| PROBLEM STATEMENT |
Only a number is wanted: how many lines in the records below contain "screenshot"?

● ● ● ● ● ● ●

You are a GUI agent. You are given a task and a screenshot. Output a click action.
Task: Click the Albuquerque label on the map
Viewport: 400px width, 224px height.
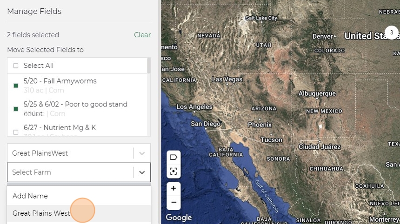(x=316, y=93)
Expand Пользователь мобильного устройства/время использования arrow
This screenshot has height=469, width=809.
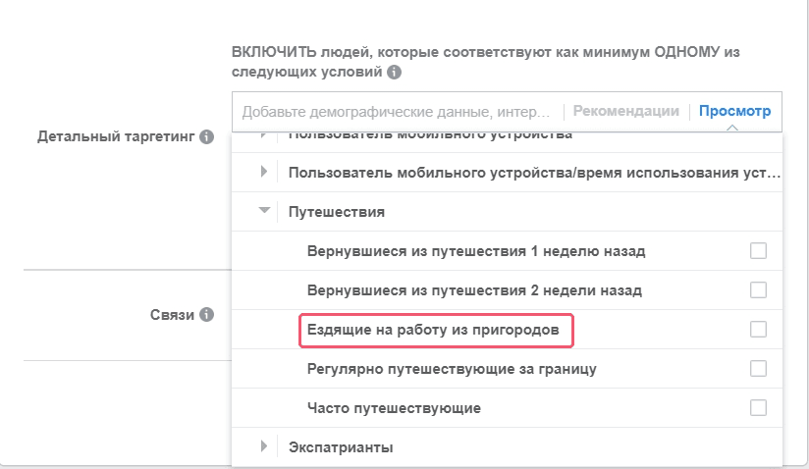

● ● ● ● ● ● ●

| RESULT BELOW |
2